Making the unknown knowable
Başak Sarac̣-Lesavre, Research Fellow, Department of Social Anthropology, The University of Manchester
Abstract
Making the unknown knowable has always been located at the heart of scientific activity. Yet, whether the goal is to understand extreme environments, outer space or the universe (Helmreich, 2009; Messeri, 2016; Galison, 2020), to transform uncertainties into calculable risks (Sarewitz, 2000; Brown and Rappert, 2017), to make futures present and actionable (Harding and Rosenberg, 2005; Galison and Moss, 2015; Beckert, 2016, 2018; Saraç-Lesavre, 2020), to characterise contamination, toxicity or pollution (Tousignant, 2018; Alexander and Sanchez, 2020; Gramaglia, 2020), to establish the causes and effects of human intervention on Earth and its inhabitants (Bonneuil and Fressoz, 2013; Chakrabarty, 2018; Yusoff, 2018) or to comprehend bodies, diseases and pandemics (Cohn, 2004; Stark, 2020), this activity has never been as equipped and mediated as it is today. Knowledge institutions, civil society organisations and ordinary citizens engage with a myriad of methods, tools and technologies to collect and analyse data; sometimes it is microbes, plants, and individuals (Paxson, 2008; Kelly and Lezaun, 2014; Houdart, 2017), and other times it is sensors, scenarios, algorithms, robots, tests, novel analytical and methodological approaches or previously inaccessible archives that mediate the approaching of uncertainties and unknowns (Gusterson, 1996; Saraç-Lesavre and Laurent, 2019; Marres and Stark, 2020).

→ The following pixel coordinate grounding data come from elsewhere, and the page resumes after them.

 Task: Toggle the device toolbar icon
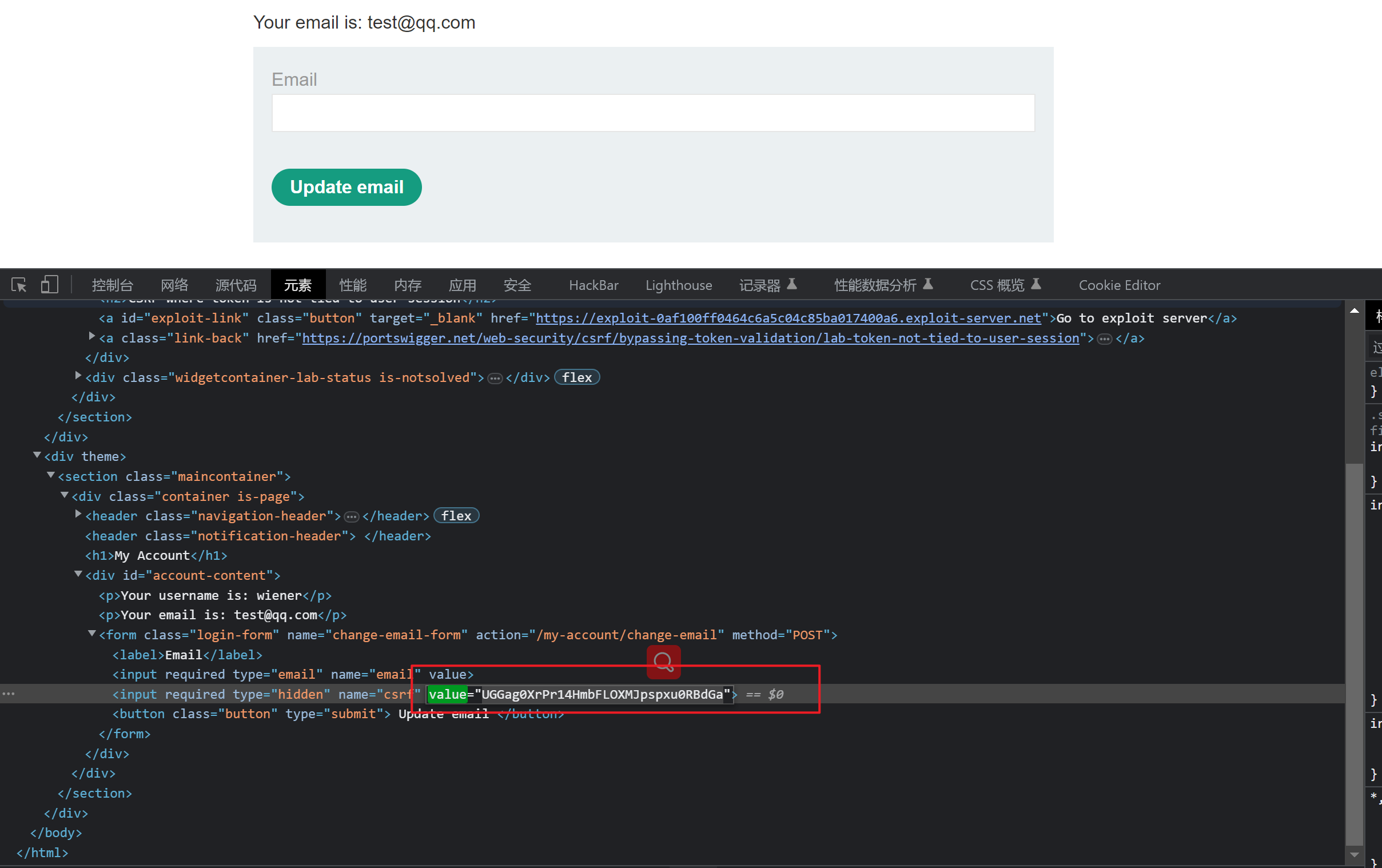click(49, 285)
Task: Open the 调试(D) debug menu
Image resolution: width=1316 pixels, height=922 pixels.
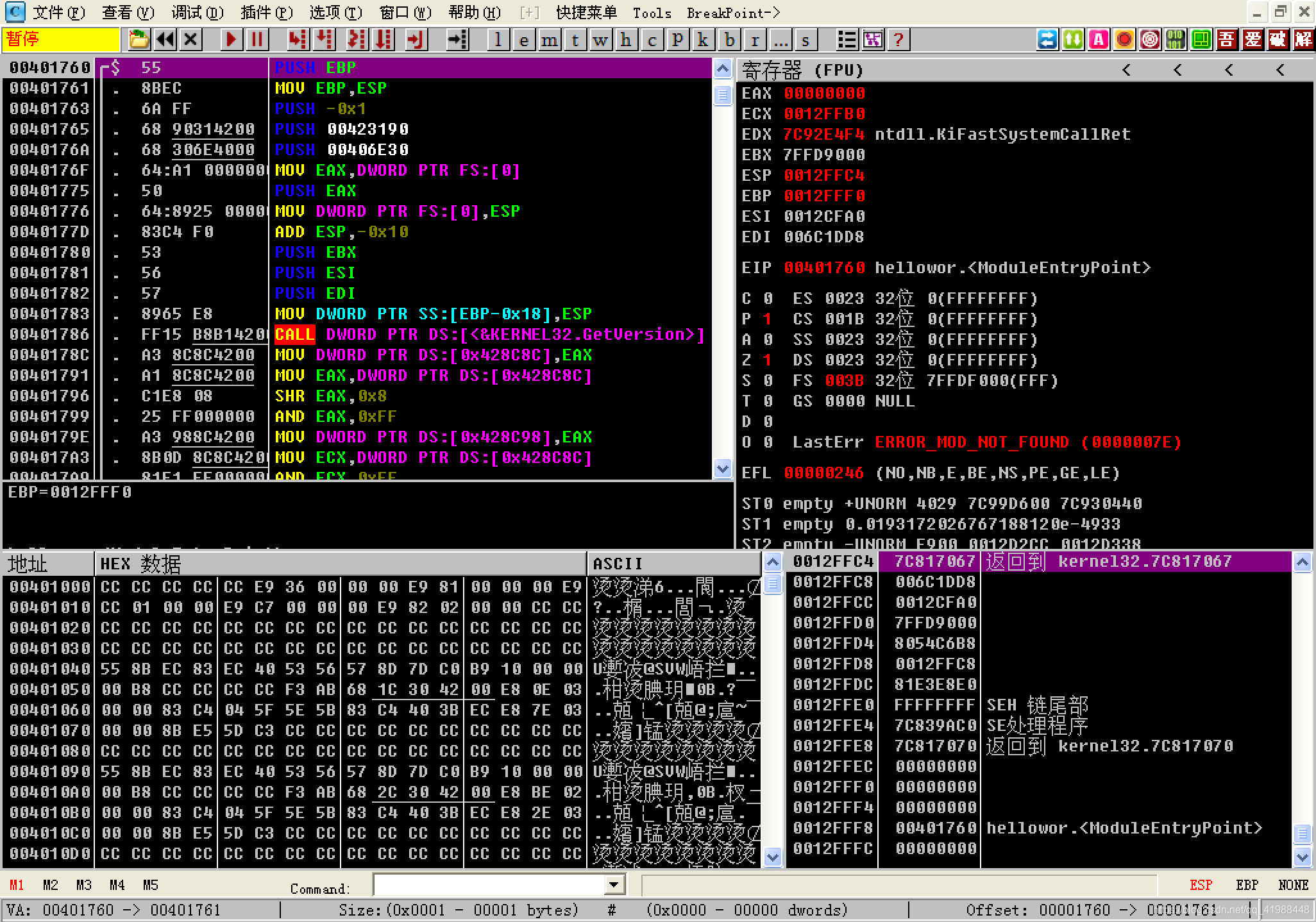Action: (197, 12)
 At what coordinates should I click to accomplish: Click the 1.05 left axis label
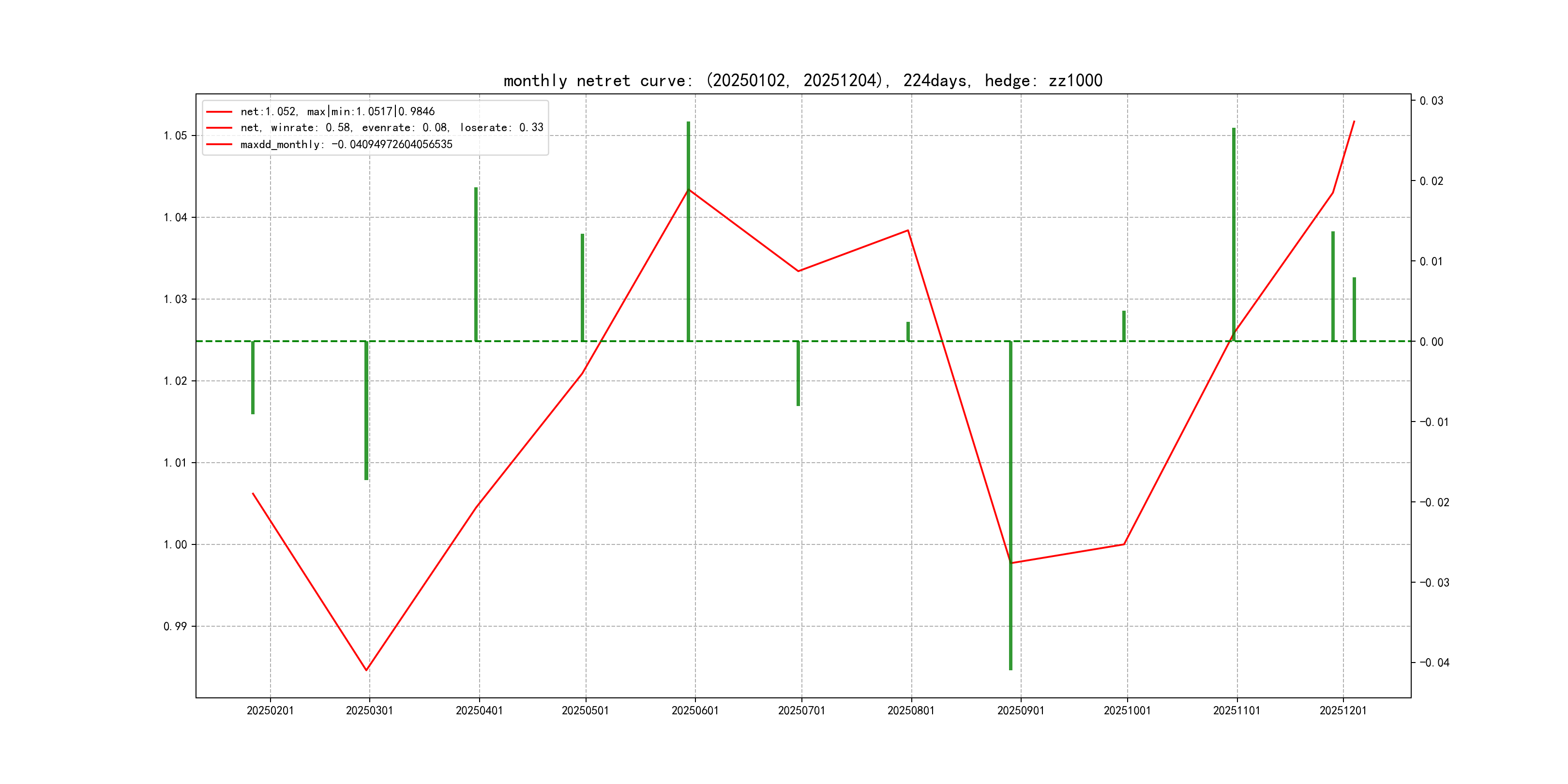click(175, 135)

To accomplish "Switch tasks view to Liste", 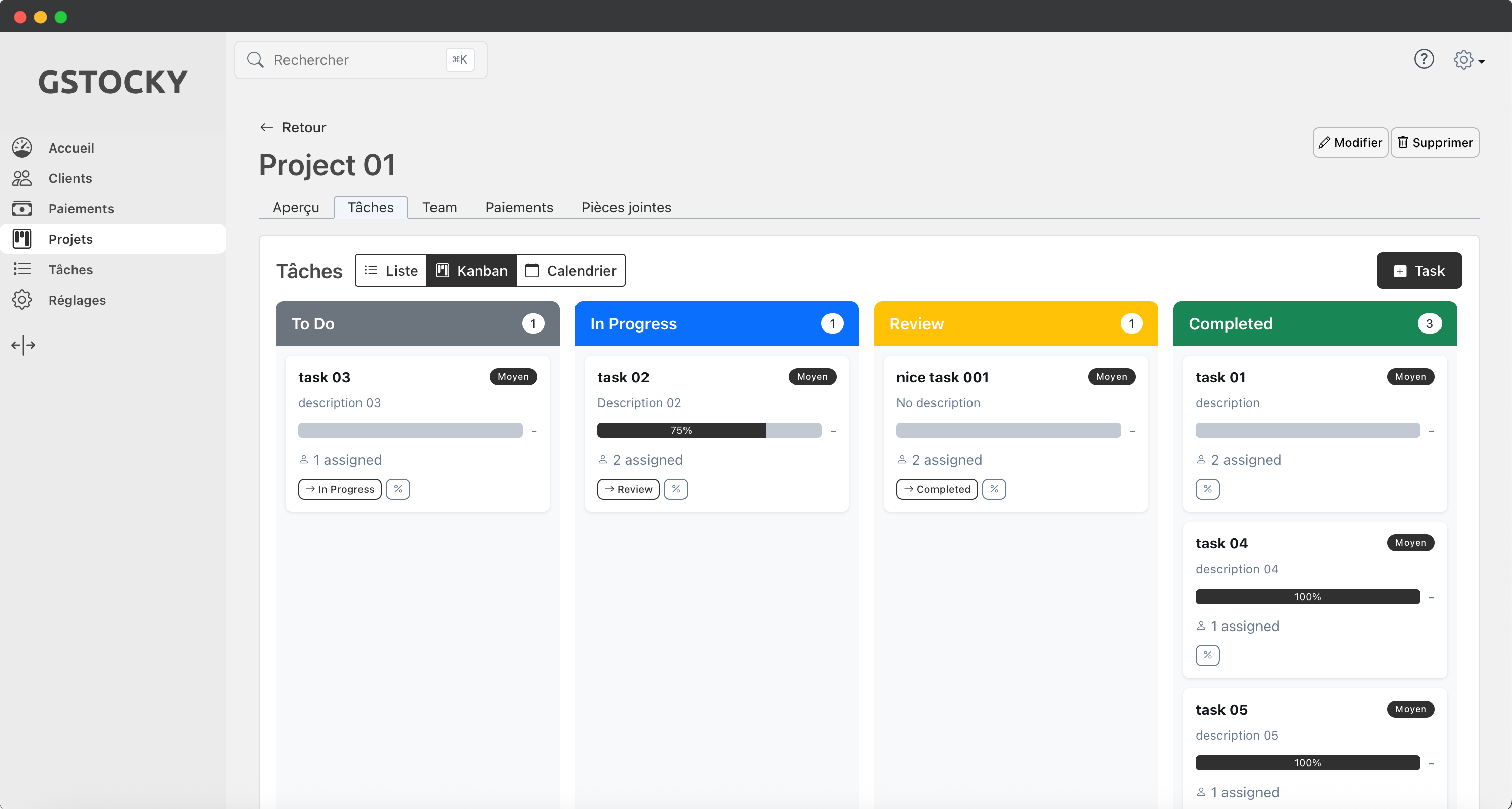I will coord(390,271).
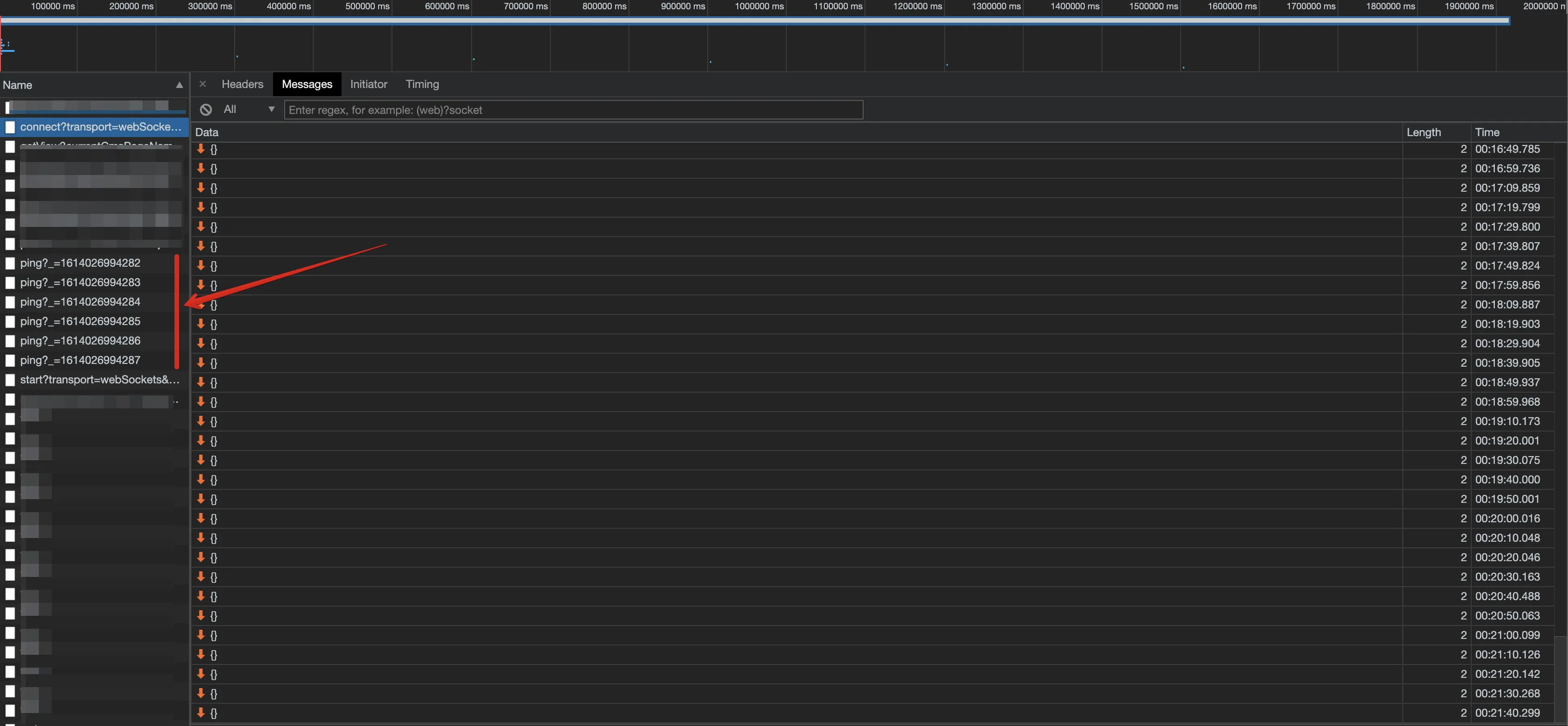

The production of knowledge about the unknown is not only a fascinating activity in that it involves pushing the limits of human knowledge, but the analysis of its modalities also tells us a lot about the nature and forms of scientific collaboration (Latour and Woolgar, 1979; Traweek, 1988; Galison, 1997; Vertesi, 2015), political economies in which these collaborations take place (Birch and al. 2020), multispecies engagements (Haraway, 2008; Kirksey and Helmreich, 2010; Mélard and Gramaglia, 2019), modes of conflict and cooperation among humans and non-humans (Tsing and al., 2017), definitions given to ‘responsible’ action under the conditions of deep uncertainty (Dupuy, 2009; Haraway, 2016; Saraç-Lesavre, 2020), forms of injustices (Voyles, 2015; Liboiron, 2021), and the identity of those who hold the capacity to access information and to produce expertise in advanced industrial societies (Galison and Moss, 2008; Oreskes and Conway, 2011; Galison and Proctor, 2020).
This seminar series inquired into the ways in which the unknown is rendered knowable by a wide range of actors in a multitude of contexts. It aspired to generate a fruitful discussion among three concerned groups; those who produce knowledge on the unknown (scientists and engineers who work within academic institutions and industry, regulatory instances, civil society organisations), those who seek the limits of the known be extended to undertake policy action (regulatory instances, policy-makers), and those who study how the unknown is made knowable (historians/sociologists of sciences/technology, human geographers, philosophers of sciences, anthropologists of science/technology, STS scholars…).